>>

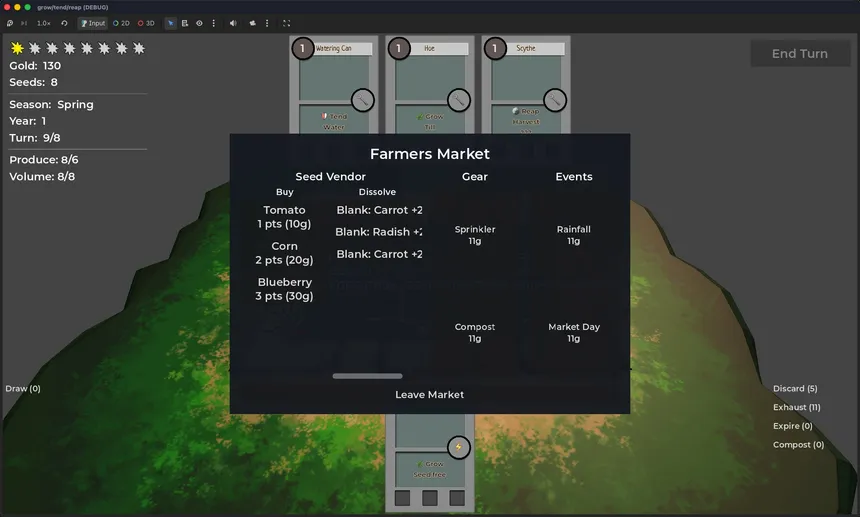Click the Watering Can card wrench icon
This screenshot has width=860, height=517.
click(363, 100)
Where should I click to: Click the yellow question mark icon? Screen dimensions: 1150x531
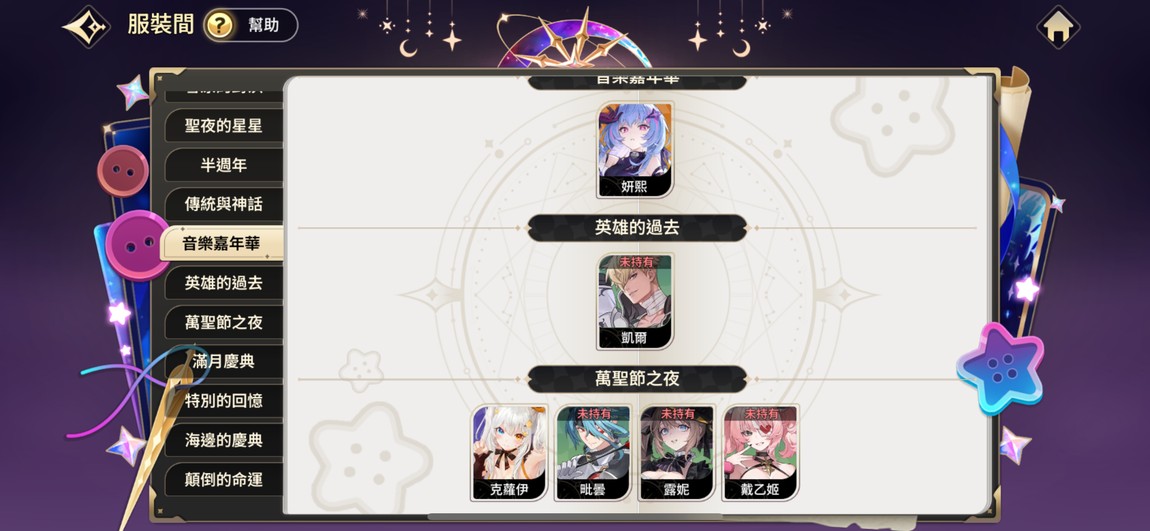point(219,26)
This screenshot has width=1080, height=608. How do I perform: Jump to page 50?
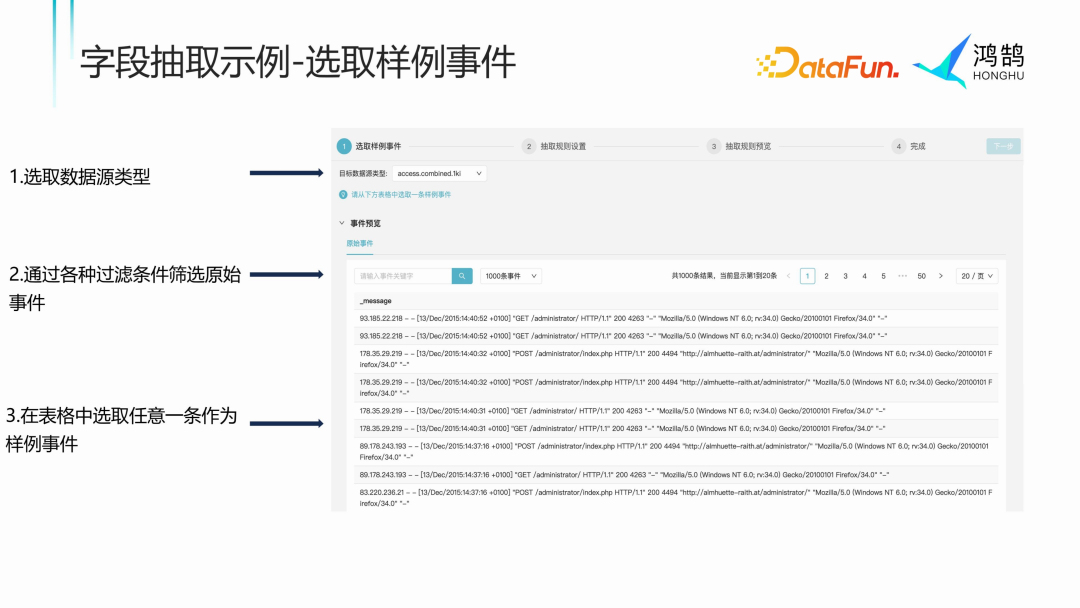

<<

__TASK BRIEF__: Starting at the line that contains "Where should I", extract each line through the last line of the material exactly as written, and include no pictures.

__EXERCISE ANSWER__:
Where should I click to: Click the yellow question mark icon? Screen dimensions: 1150x531
point(219,26)
This screenshot has width=1080, height=608. How do I perform: Jump to page 50?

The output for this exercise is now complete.